AİLE VE SOSYAL HİZMETLER İL MÜDÜRÜ: İDDİALARIN ASILSIZ OLDUĞU YÖNÜNDE KANAATİMİZ OLUŞTU
İddiaları sormak üzere ulaştığımız Tunceli Aile ve Sosyal Hizmetler İl Müdürü Ali Ekber Yurt, olaya dair bir soruşturmanın yürütüldüğünü söyleyerek soruşturmaya dair durum için de şunları söyledi: “Gerek kurum psikologları gerek İl Sağlık Müdürlüğü psikologları tarafından görüşmeler yapıldı. Psikologların gerekli görüşme raporları (11 Ocak Çarşamba itibarıyla) elimize ulaştı. İddiaların asılsız olduğuna dair kanaatimiz oluştu. Ama daha detaylandırmamız gerekirse detaylandırırız.”
VALİLİK ÖZEL KALEM MÜDÜRLÜĞÜ: ORTAK GÖRÜŞ BÖYLE BİR KONUNUN OLMADIĞI YÖNÜNDE
Valilik Özel Kalem Müdürlüğü ile de olaya dair yaptığımız görüşmede şunlar dile getirildi: “3 ayrı seferde 3 ayrı kurumdan psikolog ve sosyal çalışmacı görevlendirilmiş sayın Valimizin talimatıyla 3 ayrı inceleme başlatılmış. 3 ayrı kurumdan gelen sosyal çalışmacıların ve psikologların ortak kanaati ve inceleme raporlarında 3’ünün ortak görüşü de böyle bir konu olmadığı yönünde. Psikolog raporlarında ve sosyal çalışmacı raporlarında tacizin t’si geçse zaten yer yerinden oynar, gereken yapılır. 3 ayrı raporda da böyle bir konunun olmadığı belirtilmiş o sebeple şahsa karşı herhangi bir işlem yapılmamış. Yoksa tabiki kişi açığa da alınır, suç duyurusunda da bulunulur. Adli ve idari yönden bütün soruşturmalar başlatılır. Böyle iğrenç bir konuda kimse kimseyi de koruyamaz.”
“E.Ç. BU SUÇU İŞLEMEMİŞSE BUNU PSİKOLOGLAR DEĞİL MAHKEME ONAYLAMALI”
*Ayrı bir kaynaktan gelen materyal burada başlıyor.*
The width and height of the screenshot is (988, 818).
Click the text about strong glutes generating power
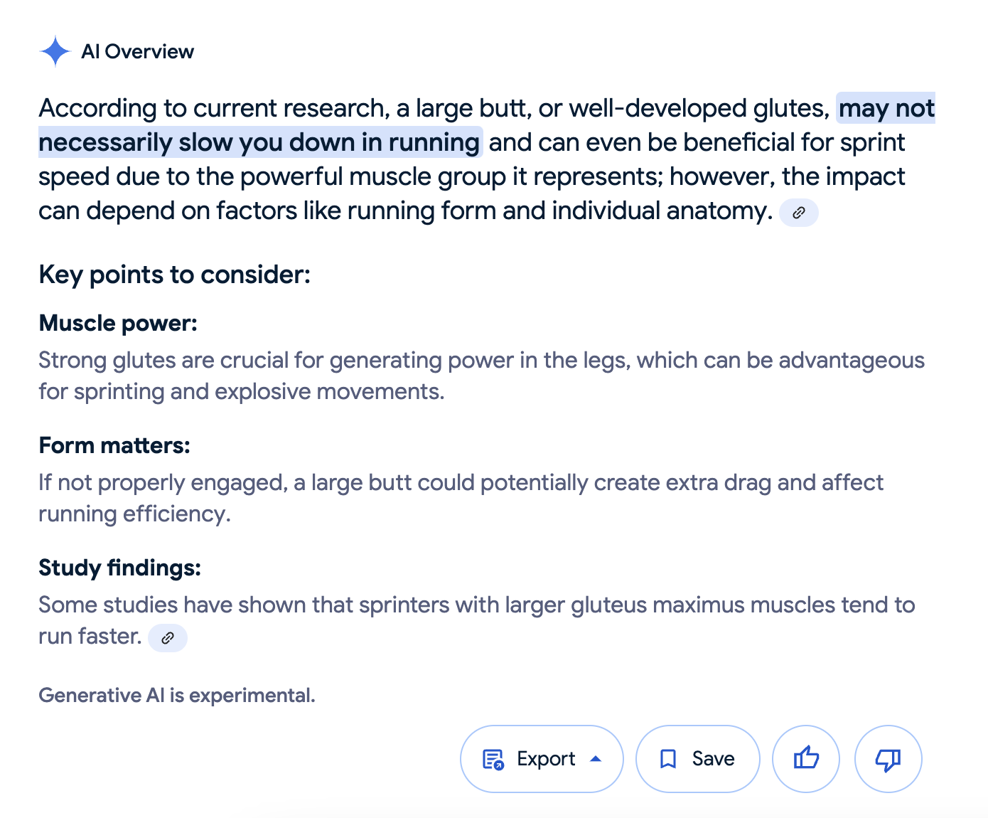tap(481, 376)
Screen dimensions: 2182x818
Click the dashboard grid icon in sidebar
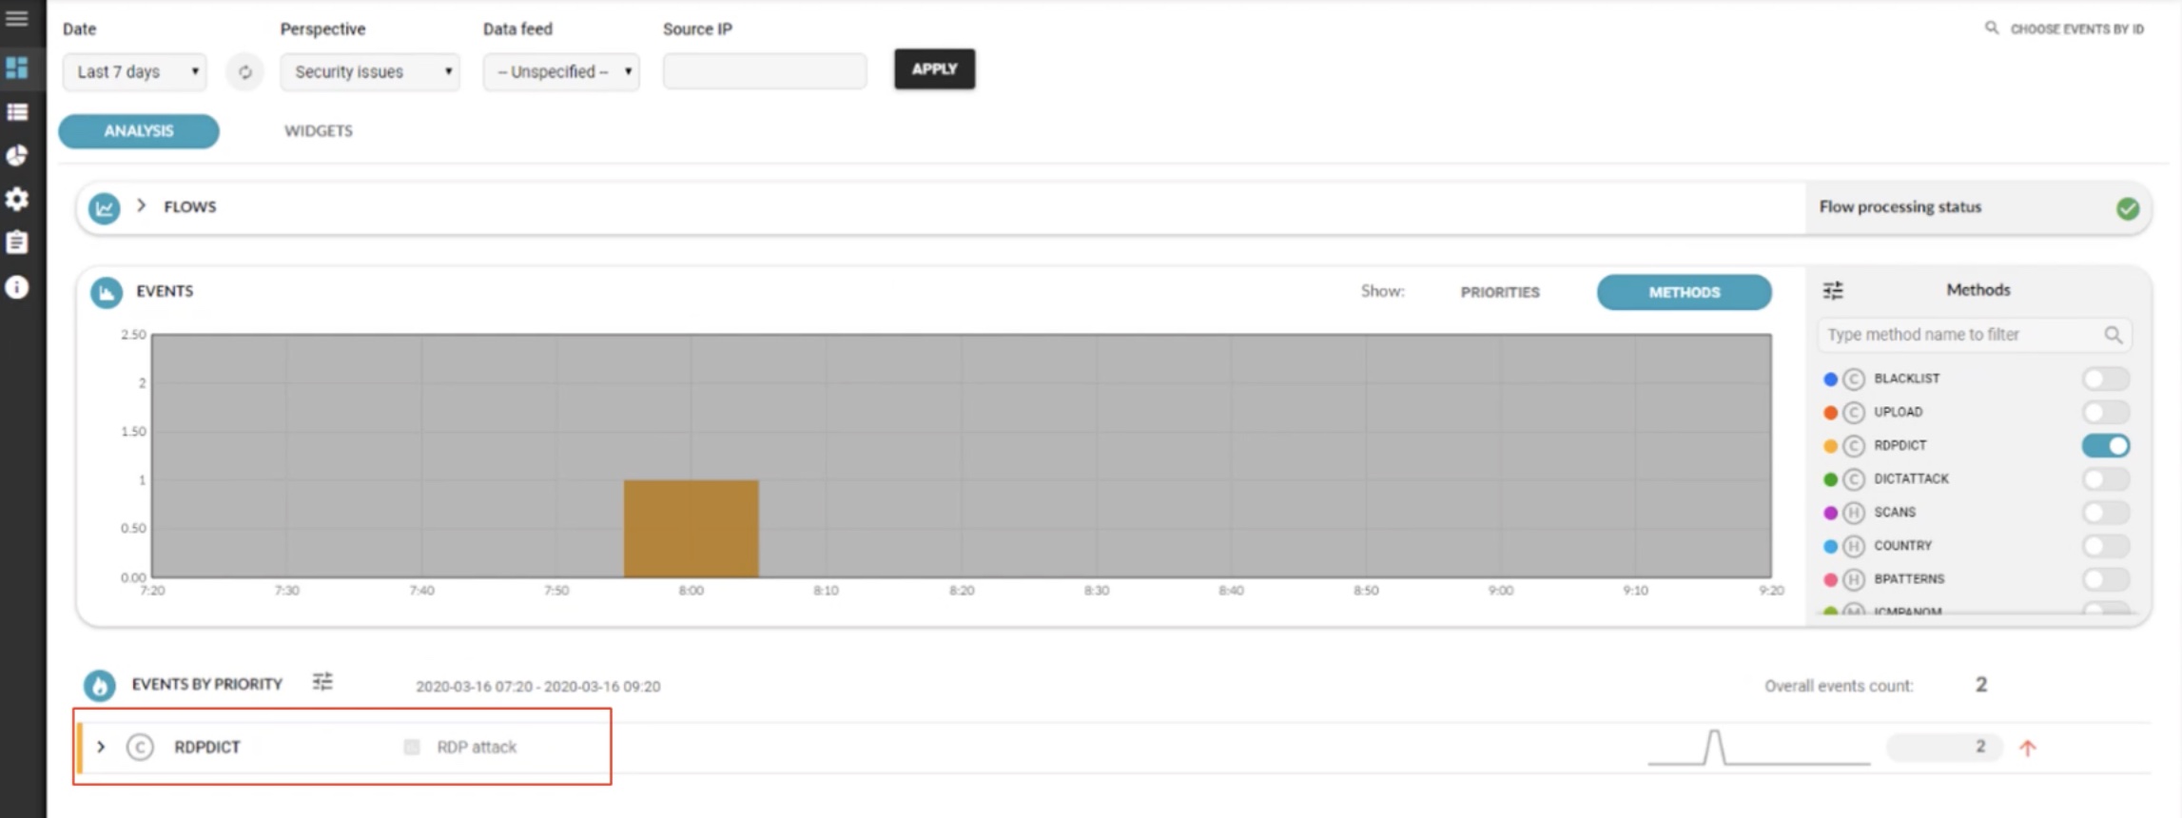point(17,68)
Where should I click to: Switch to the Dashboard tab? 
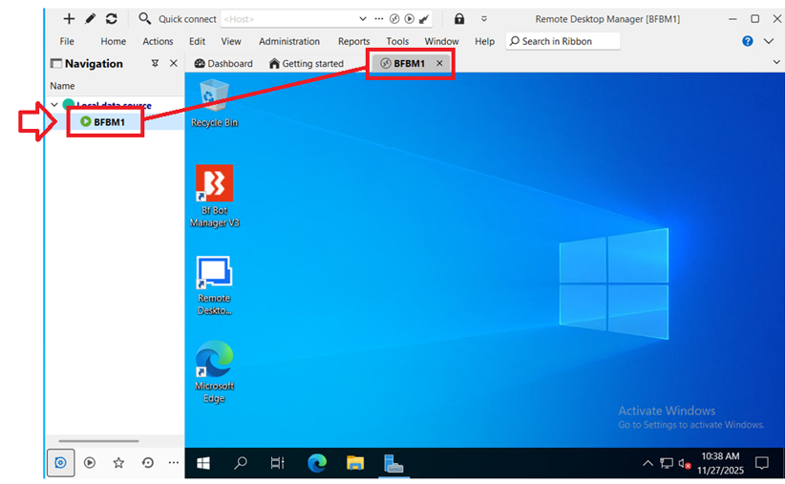[223, 63]
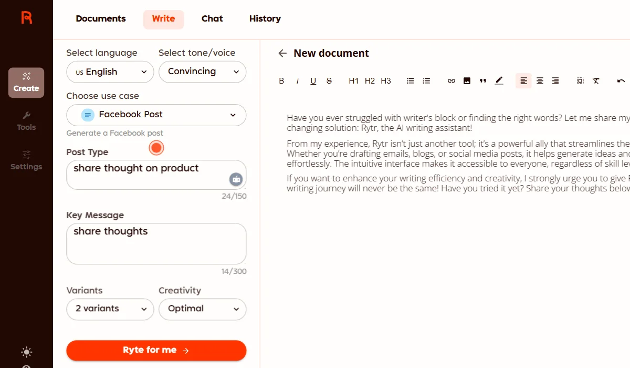Viewport: 630px width, 368px height.
Task: Click the AI robot icon in Post Type
Action: click(x=236, y=179)
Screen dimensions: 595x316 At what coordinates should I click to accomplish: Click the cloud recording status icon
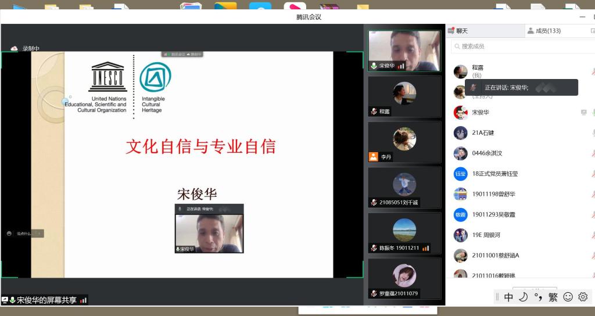(x=15, y=49)
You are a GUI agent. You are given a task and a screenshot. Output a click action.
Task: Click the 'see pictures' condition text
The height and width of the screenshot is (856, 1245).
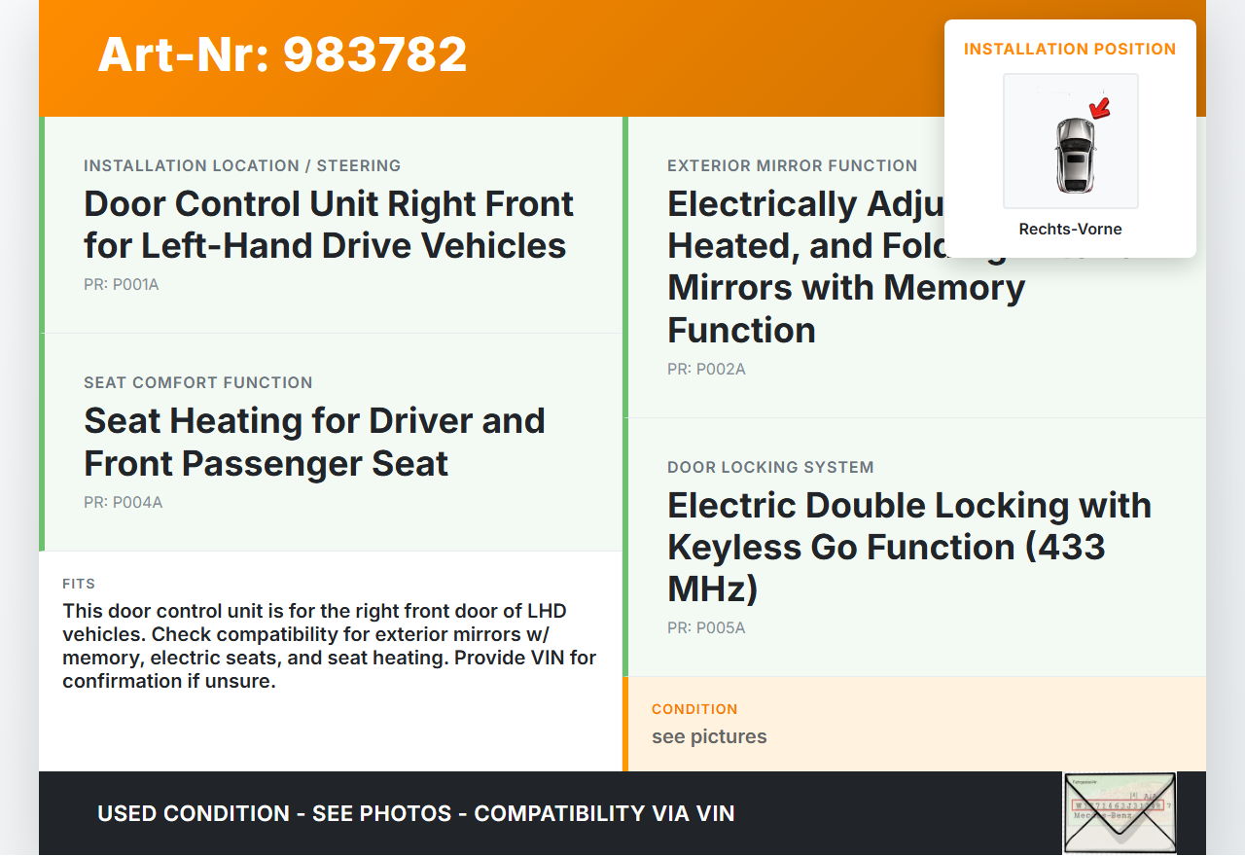(709, 737)
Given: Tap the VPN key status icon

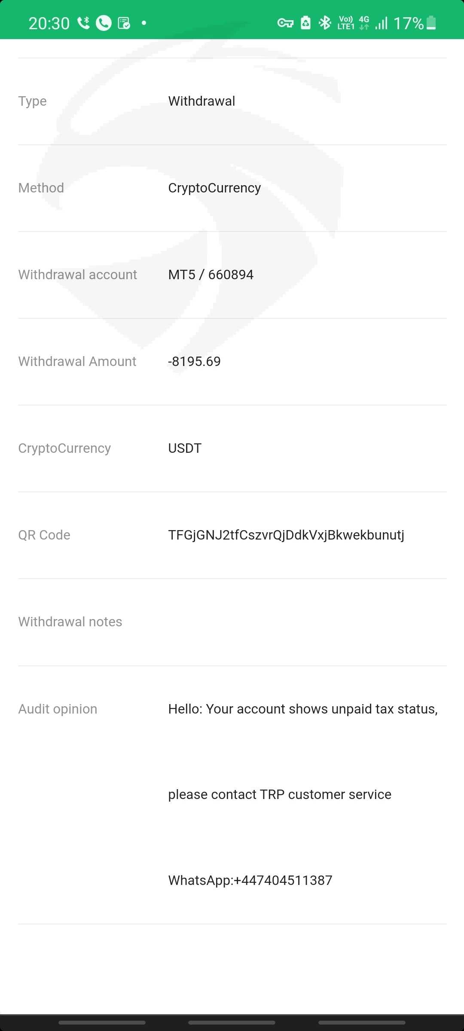Looking at the screenshot, I should click(285, 23).
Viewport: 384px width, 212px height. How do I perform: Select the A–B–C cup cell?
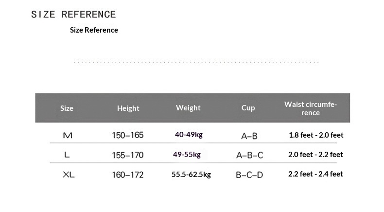pyautogui.click(x=249, y=155)

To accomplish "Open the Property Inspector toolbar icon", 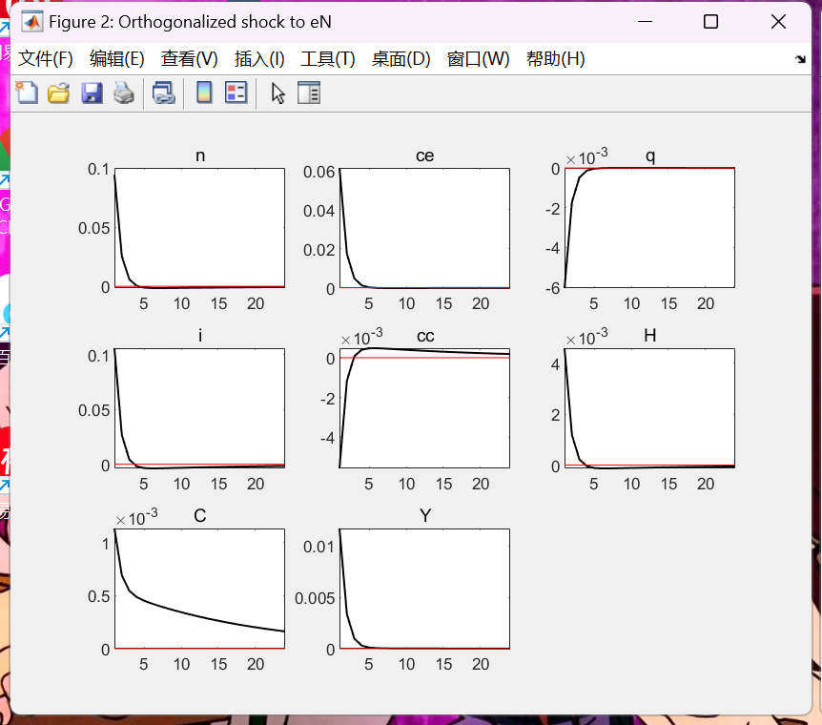I will (x=308, y=92).
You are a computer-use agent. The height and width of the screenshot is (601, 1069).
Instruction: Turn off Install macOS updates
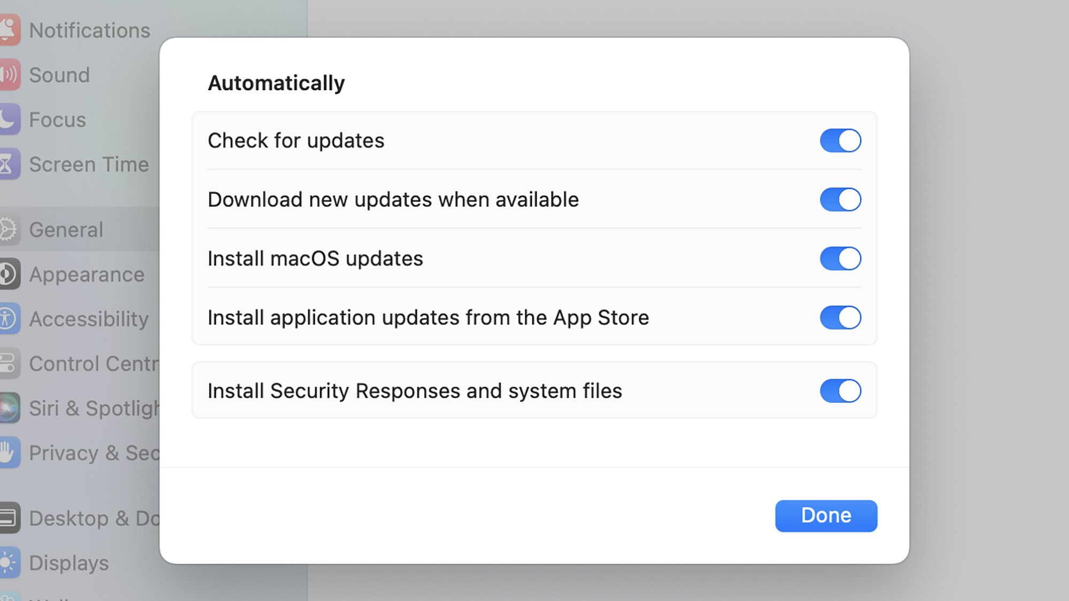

“İddialar asılsız” diyen ASHM müdürü ile böyle bir konunun olmadığı yönünde uzman görüşünün olduğunu söyleyen özel kalem müdürünün aksine “E.Ç. suçsuz olabilir. Ancak bu iddianın yasal çerçeveler doğrultusunda araştırılması gerekmez miydi?” diye soran çalışanlar, “E.Ç.’nin suçsuzluğunu buradaki kurumlarda çalışan psikologlar değil mahkeme onaylamalı!” değerlendirmesinde bulundu.
CEVAPLANMASI GEREKEN SORULAR…
Yaklaşık iki buçuk ay önce bir şekilde kapatılmaya çalışılan ancak gelinen aşamada soruşturulduğu söylenen bu olaya dair cevaplanması gereken sorular var:
- E.Ç’nin bugüne kadar görevden alınması ve soruşturmanın bu şekilde yürütülmesi gerekmez miydi?
- E.Ç’nin ekim ayından sonra yapılan gezilere katıldığı iddiası doğru mu?
- Ekim ayında çocukların şikayeti üzerine E.Ç. ve psikolog, çocuklarla görüştükten sonra, E.Ç. durumu il müdürü ve yardımcısı Y.B.’ye ilettiğini personele bildirmiş. Bildirilmesine rağmen neden o tarihte soruşturma başlatılmamış?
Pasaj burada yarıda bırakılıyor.